Curiosamente, nas redes, algumas pessoas até se mostraram inclinadas a encarar o “desafio”, mas sobretudo as mulheres apontaram um empecilho para tal: a menstruação. “Trata-se de um pensamento que denota uma visão muito higienista do sexo, que compreende esse sangue – e outros fluidos corporais – como sujo. Por isso, esse período é encarado como se fosse de recolhimento, como se a mulher não pudesse fazer sexo estando menstruada, quando, na verdade, muitas relatam até mais prazer nesse momento”, observa Rodrigo Torres. 
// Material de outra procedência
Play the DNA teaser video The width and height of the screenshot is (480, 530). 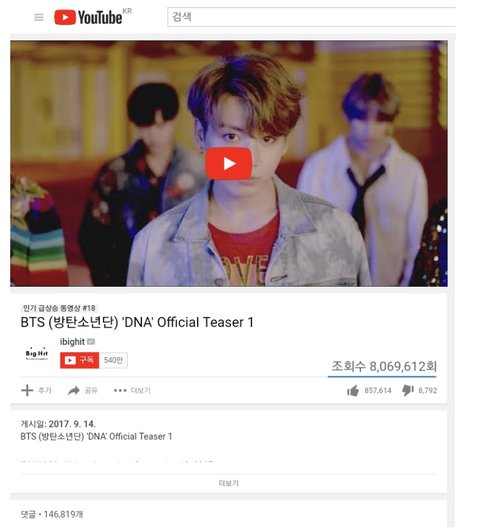coord(229,164)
“A grande questão, de fato, é que nem todo mundo vai ter esse desejo de maneira constante”, sinaliza, lembrando que, diferentemente do que sugere o senso comum, a libido (expressão da psicanálise para designar um instinto de viver, usado popularmente para falar sobre o desejo sexual) não é linear. “Portanto, a resposta é que essa ideia pode, sim, ser benéfica para algumas pessoas, mas, para outras, não será”, diz. 

Efeito colateral 

Rodrigo Torres alerta que, sem dúvida, encarar o sexo como uma obrigação ou como meta pode ter o efeito inverso, esfriando a relação. “No caso (do relato de Heloísa Périssé), o casal parece não encarar o sexo como uma obrigação, mas sim como um acordo, um combinado que ambos estão dispostos ou predispostos a cumprir”, contemporiza o especialista, que acrescenta: “Mas é complicado, porque, como expliquei, o nosso desejo não é linear. Então, se pensamos que temos que fazer algo que é para sentir prazer só porque foi o combinado, mesmo sem sentir vontade, há o risco de minar o seu desejo para a próxima vez, porque você acaba não tendo o mecanismo de recompensa ativado. Na verdade, nessa experiência, o que teríamos seria um alívio em cumprir a obrigação”. 
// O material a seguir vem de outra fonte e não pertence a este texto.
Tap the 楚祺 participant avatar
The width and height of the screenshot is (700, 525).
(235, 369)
Didaticamente, o especialista compara a situação à obrigação de comer, todos os dias, a comida de que mais gostamos. “É provável que você deixe de gostar dessa comida e deixe de gostar de quem está te obrigando a fazer isso também”, reflete. 

Visão equivocada 

⁠Por fim, ao falar do tema usando expressões como “maratona de sexo”, como a prática sugerida por Heloísa Périssé foi classificada nas redes sociais, Rodrigo Torres salienta que não existe nada que comprove benefícios ou malefícios desse tipo de comportamento. “Não é necessariamente o uso de algumas expressões ou palavras que vão gerar o problema, mas a maneira como o casal interpreta essas expressões”, analisa. 

Feita a ponderação, contudo, o sexólogo reconhece que toda palavra esconde um significado e, de fato, quando dizemos “maratona”, podemos associar com as ideias de esporte, desgaste físico e competição, sugerindo também uma noção pouco saudável de se propor a ir até o limite, se exigindo excessivamente para alcançar uma “alta performance”. “O problema, nesse caso, é comunicar e estimular comparações, é fomentar a busca de um padrão idealizado, que, no fundo, não é real”, reforça. 
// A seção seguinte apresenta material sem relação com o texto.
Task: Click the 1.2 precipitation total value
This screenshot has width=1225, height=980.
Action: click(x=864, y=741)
“Temos que lembrar que a sexualidade é uma expressão humana biopsicossociocultural e também espiritual, que leva em consideração uma infinidade de fatores. Nossa biologia muda ao longo do tempo, nosso emocional responde aos estímulos que a vivemos. Então, os efeitos que essa prática pode ter não serão sempre positivos, como também não serão, pela prática em si, negativos, uma vez que precisamos considerar diversos outros aspectos e contextos”, complementa.